Well i had the oppurtunity to volunteer to make some calls to donate to the Wounded Warriors hunts down in north carolina. A man down there runs a program where they take wounded soldiers, who used to love hunting, and take them on guided hunts. These calls will be given to one of the soldiers participating in that group. Thanks for looking

http://i1068.Rule #2/albums/u447/outdoormarsh/DavidsCallBuilding039_zpsf7c1ac6f.jpg


----------



## bearmanric (Mar 22, 2013)

Nice set. He will enjoy. Rick


----------



## Mrfish55 (Mar 22, 2013)

Very nice and great cause, sure to be well received.


----------



## Outdoormarsh (Mar 22, 2013)

Thanks guys. Feels good to try and pay back our soldiers. 

Rick would a pot call like that look good to you?


----------



## bearmanric (Mar 22, 2013)

Yes was going to get back with ya today.


----------



## Outdoormarsh (Mar 22, 2013)

bearmanric said:


> Yes was going to get back with ya today.



Alright I'll check back later


----------



## Mike1950 (Mar 22, 2013)

Very nice work and cause. Walnut?


----------



## Outdoormarsh (Mar 22, 2013)

Mike1950 said:


> Very nice work and cause. Walnut?



Yes sir, all 3 are walnut. The crow call has a CA finish, so does the striker.


----------



## GaSawmiller (Mar 22, 2013)

My uncle got me a friction turkey call made of cedar with the Marines emblem on it several years ago when I served. It meant a lot to me whenever someone gave to show their support.

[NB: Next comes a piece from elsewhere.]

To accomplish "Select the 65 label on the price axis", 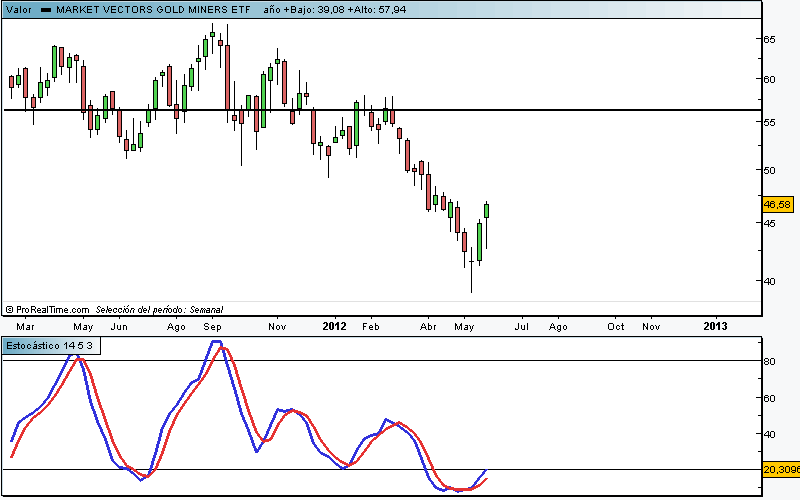I will click(771, 40).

Thank you for doing this. The wounded warrior project is a great program and I have several friends in the program. Your a great one in my book.


----------



## Outdoormarsh (Mar 22, 2013)

GaSawmiller said:


> My uncle got me a friction turkey call made of cedar with the Marines emblem on it several years ago when I served. It meant a lot to me whenever someone gave to show their support. Thank you for doing this. The wounded warrior project is a great program and I have several friends in the program. Your a great one in my book.



Thank you. Very much. It means alot to me, especially since I'm so new to this. I'm nit a pro yet, and my calls arent perfect, but I want those guys to know how much people care and this is a way for me. So thanks or your kind words


----------